花、
質問: 仏壇の花は、仏様に供えるのに、なぜ人間の方に向けて飾るのですか。
吉天の答え: それは仏様が、人間の心を浄化する道具として所望されたもので、美しい花で人間の ともすれば荒みがちな心を静めるために有るのです。したがって、人間の方に向けて飾るのです。

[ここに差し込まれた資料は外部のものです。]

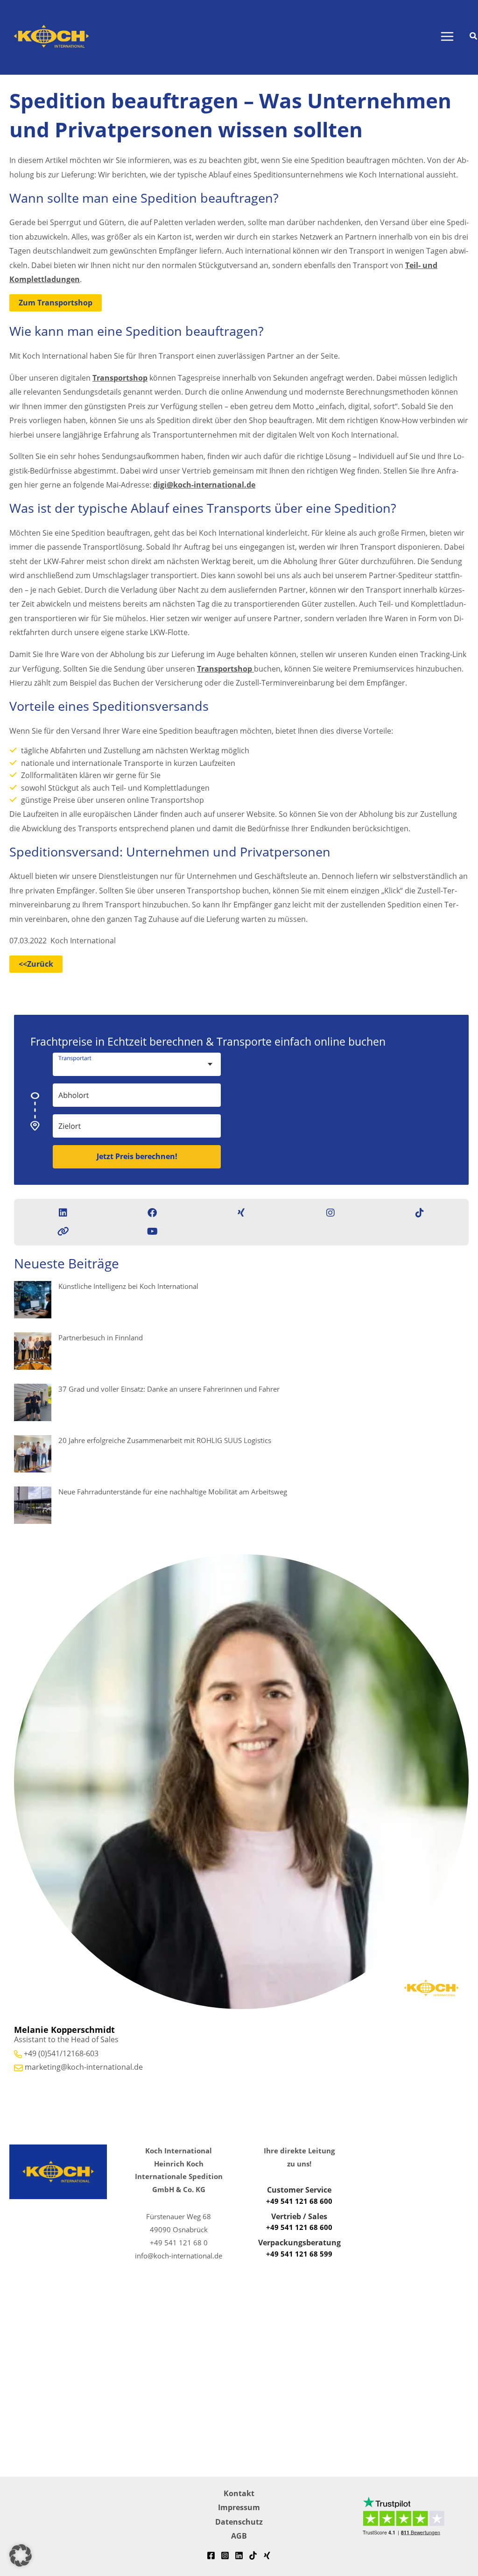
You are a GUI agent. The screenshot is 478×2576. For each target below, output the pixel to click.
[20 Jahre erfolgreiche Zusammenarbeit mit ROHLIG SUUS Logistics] (32, 1453)
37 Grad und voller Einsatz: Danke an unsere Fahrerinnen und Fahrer (169, 1389)
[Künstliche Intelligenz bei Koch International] (32, 1299)
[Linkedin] (239, 2555)
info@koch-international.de (178, 2255)
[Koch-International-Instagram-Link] (330, 1212)
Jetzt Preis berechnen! (137, 1156)
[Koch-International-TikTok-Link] (419, 1212)
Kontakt (239, 2493)
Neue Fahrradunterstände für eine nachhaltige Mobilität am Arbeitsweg (172, 1491)
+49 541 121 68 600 (299, 2201)
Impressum (239, 2507)
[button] (474, 36)
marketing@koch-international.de (84, 2066)
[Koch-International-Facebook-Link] (152, 1212)
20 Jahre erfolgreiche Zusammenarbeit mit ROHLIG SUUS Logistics (164, 1440)
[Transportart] (187, 1060)
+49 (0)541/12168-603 (61, 2053)
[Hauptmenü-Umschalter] (447, 36)
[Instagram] (225, 2555)
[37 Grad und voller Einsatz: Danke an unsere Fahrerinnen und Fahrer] (32, 1402)
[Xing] (267, 2555)
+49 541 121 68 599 (299, 2253)
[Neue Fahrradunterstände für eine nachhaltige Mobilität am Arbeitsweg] (32, 1505)
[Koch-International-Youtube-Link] (152, 1231)
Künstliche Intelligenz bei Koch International (128, 1286)
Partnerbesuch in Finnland (100, 1337)
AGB (239, 2535)
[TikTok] (253, 2555)
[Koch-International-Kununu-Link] (63, 1231)
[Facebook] (211, 2555)
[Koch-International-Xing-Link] (241, 1212)
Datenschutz (239, 2521)
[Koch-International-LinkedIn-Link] (63, 1212)
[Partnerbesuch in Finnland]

花から仏の教えを、人間は読み取る事です。きれいな花も、時が経つと枯れてしまいます。命とか、無常とか花を通じて学ぶ為に、人間の方に向けて飾るのです。
ここに、上田敏全訳詩集(岩波文庫)があります。
その海潮音の中から、「花の教」 クリスティナ・ロセッティの詩を引用。
花の教 上田敏訳詩
心をとめて窺えば花自(おのづか)ら教あり。
朝露の野薔薇のいへる、
「艶なりや、われらの姿、
刺(とげ)に生(お)ふる色香とも知れ。」
麦生のひまに芥子のいふ、
「せめては紅きはしも見よ、
そばめられたる身なれども、
験ある露の薬水を
盛りささげたる盃ぞ。」
この時、百合は追風に、
「見よ、人、われは言葉なく
法を説くなり。」
みづからなせる葉陰より、
声もかすかに菫草(すみれぐさ)、
「人はあだなる香をきけど、
われらの示す教暁(おしえさと)らじ。」
クリスティナ・ロセッティ
言葉なく、法を説く花々にわれら人間はもっと耳を傾けようではありませんか。地球温暖化の危機を告げているのも確かです。